# TAREFA INDICADA 1
Diga se cada uma das seguintes afirmações está de acordo com o texto sobre os protestos dos polícias, respondendo sim ou não e citando as palavras do texto que o decidem: (a) o comentador considera ilegítimo o protesto dos agentes da PSP e da GNR; (b) a grande responsabilidade é atribuída ao PM e não ao MAI; (c) o comentador opõe-se ao que foi feito na PJ.
# TAREFA INDICADA 2
Prossiga o texto sobre os protestos dos polícias a partir do ponto em que termina.

# TEXTO FORNECIDO
☆ ☆ ☆

Opinião
"Chega pode ter um resultado histórico" nas eleições, considera Marques Mendes
Os protestos dos polícias, o crescimento do Chega ou a dissolução da AR são temas abordados pelo comentador Luís Marques Mendes, no seu habitual espaço de opinião na SIC.
OS PROTESTOS DOS POLÍCIAS
-
Este protesto dos agentes da PSP e da GNR não surpreende. É mesmo a coisa mais legítima do mundo. Eles sentem-se legitimamente injustiçados. Então atualiza-se o suplemento de missão na PJ e deixa-se de fora a PSP e a GNR? Então na PSP e na GNR também não há risco, desgaste e penosidade?
-
Nada a opor ao que foi feito na PJ. Mas, a haver atualização na PJ, devia ter havido atualização também no subsídio equivalente que há na PSP e na GNR. Isto é elementar. Não tendo havido um critério de equidade, a "revolta" é mais do que compreensível. As assimetrias, as disparidades e as injustiças relativas agravam-se. Isso só poderia causar mal-estar na PSP e na GNR. O próprio PR chamou a atenção.
-
O MAI está a ser fortemente criticado. E tem a sua responsabilidade. Podia e devia ter batido o pé. Mas a grande responsabilidade é do PM.
-
António Costa é o Chefe do Governo. É o único governante que tem o dever de ter uma visão geral e global. Cada Ministro gere "a sua casa". O PM é que deve olhar para o conjunto e cuidar de haver equidade, equilíbrio e justiça relativa entre todas as partes. Não cuidou.
-
O PM parece ter dois pesos e duas medidas. No caso dos professores, recusou haver uma recuperação integral do tempo de serviço porque dizia não haver condições para fazer o mesmo nas demais carreiras da função pública. Então e agora? O PM mudou de critério? Agora, no caso da PSP e da GNR, já não se preocupa com a igualdade de tratamento entre os vários setores? Onde está a coerência?

☆ ☆ ☆

# DADOS
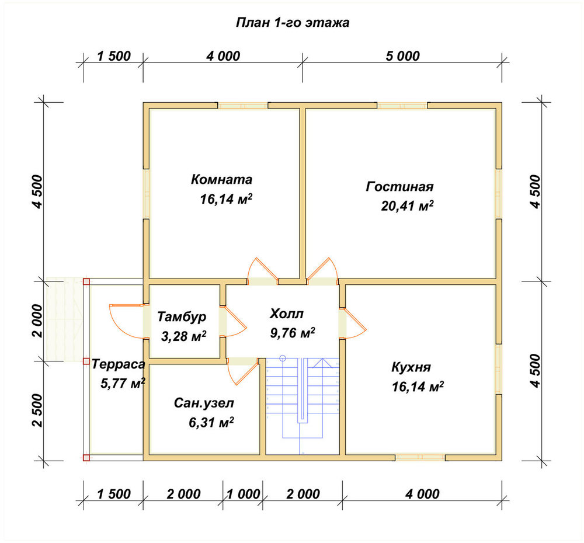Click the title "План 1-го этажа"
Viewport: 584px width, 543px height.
tap(293, 23)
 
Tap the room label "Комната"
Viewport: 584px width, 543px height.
tap(221, 179)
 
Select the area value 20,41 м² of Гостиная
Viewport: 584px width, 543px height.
tap(407, 206)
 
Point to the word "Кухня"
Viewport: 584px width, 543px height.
tap(411, 367)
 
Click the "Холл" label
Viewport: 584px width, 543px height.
tap(286, 314)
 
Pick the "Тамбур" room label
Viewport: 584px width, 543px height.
tap(182, 316)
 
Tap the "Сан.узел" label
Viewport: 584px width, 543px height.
tap(204, 403)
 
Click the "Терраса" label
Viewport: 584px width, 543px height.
tap(118, 364)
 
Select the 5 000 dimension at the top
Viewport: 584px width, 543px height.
tap(402, 56)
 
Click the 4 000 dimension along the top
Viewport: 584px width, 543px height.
tap(223, 56)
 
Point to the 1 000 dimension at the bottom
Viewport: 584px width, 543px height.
tap(243, 494)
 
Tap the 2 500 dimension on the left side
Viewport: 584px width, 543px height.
tap(38, 411)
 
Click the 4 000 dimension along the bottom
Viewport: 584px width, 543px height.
tap(422, 494)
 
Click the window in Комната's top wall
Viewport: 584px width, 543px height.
tap(242, 106)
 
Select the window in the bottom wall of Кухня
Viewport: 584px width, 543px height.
tap(420, 457)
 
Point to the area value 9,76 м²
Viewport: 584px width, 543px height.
tap(293, 333)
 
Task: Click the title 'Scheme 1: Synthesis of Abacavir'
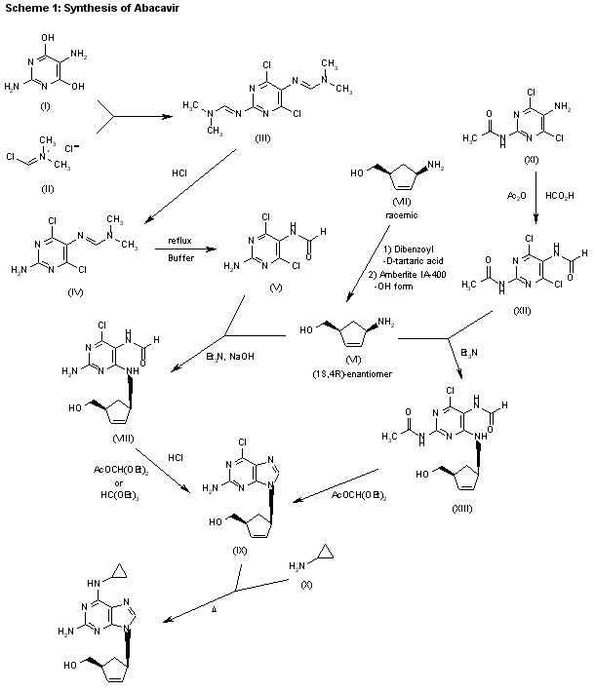point(74,8)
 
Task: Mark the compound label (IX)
point(240,551)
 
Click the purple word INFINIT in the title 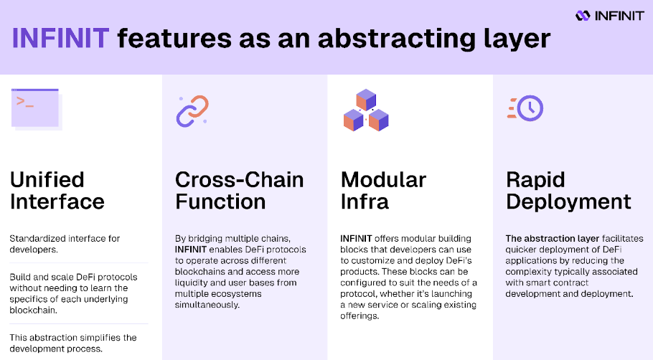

☆ ☆ ☆

# RESULTADO FINAL 1
(a) Não: «É mesmo a coisa mais legítima do mundo.»
(b) Sim: «Mas a grande responsabilidade é do PM.»
(c) Não: «Nada a opor ao que foi feito na PJ.»

# RESULTADO FINAL 2
-
Está criado um enorme "berbicacho" para o próximo governo. Que só se pode resolver com duas condições: negociações sérias com os sindicatos; e apelo aos agentes da PSP e GNR para que protestem sempre dentro da legalidade, sem afetar a segurança e o Estado de Direito.
A DISSOLUÇÃO DA AR
-
Amanhã é dissolvido o Parlamento. Agora, a campanha passa a ser mais a sério. Mas há, desde já, um balanço que pode ser feito desta pré-campanha.
Fazendo a média das quatro sondagens divulgadas em dezembro, e promovendo uma simulação de distribuição de deputados, chegamos aos seguintes resultados: o PS com 82 deputados (29%); a AD também com 82 (28,9%); o Chega com 37 (15,5%); o BE com 15 (7,1%); a IL com 10 (6,1%); o PAN com 2 (2,4%); o PCP com 1 (2,7%); o Livre com 1 (2,3%).
-
Este "retrato" deve ser visto com cautela, mas é muito útil. Ele permite extrair duas indicações claras: saber quem ganhará as eleições vai ser uma incerteza até final; gerar um governo estável vai ser um problema. Indo por partes:
-
O PS tem uma grande queda face à maioria absoluta atual. Mas mantém intactas as possibilidades de ganhar as eleições. Pedro Nuno Santos começou bem a sua liderança: saiu-se bem no Congresso, superou as expectativas que existiam, beneficiou de o lançamento da AD ter ficado aquém do esperado e está a tentar refazer a sua fragilizada imagem governativa. Se tudo isto resulta em votos, logo se verá.
-
A AD tem motivos de preocupação. Depois do desgaste de 8 anos de Governo, a AD tinha a obrigação de estar à frente nas sondagens. O PSD fez bem em criar a AD e em ir buscar independentes. Mas está com dificuldade em perceber que não chega criticar. É preciso surpreender com um pensamento alternativo e com propostas alternativas. É preciso um projeto transformador. E não há muito tempo para o apresentar. A Convenção do próximo domingo é o limite para o fazer com eficácia.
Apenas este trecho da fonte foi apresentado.